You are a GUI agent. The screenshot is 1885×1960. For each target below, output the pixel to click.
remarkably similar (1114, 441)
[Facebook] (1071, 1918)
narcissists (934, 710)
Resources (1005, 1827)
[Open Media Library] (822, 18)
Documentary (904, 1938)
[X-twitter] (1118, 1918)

────────────────────────────────────────

Copy out the material above in full so that every line matches the original.

You are a GUI agent. The screenshot is 1885×1960. For each target below, output the pixel to click.
remarkably similar (1114, 441)
[Facebook] (1071, 1918)
narcissists (934, 710)
Resources (1005, 1827)
[Open Media Library] (822, 18)
Documentary (904, 1938)
[X-twitter] (1118, 1918)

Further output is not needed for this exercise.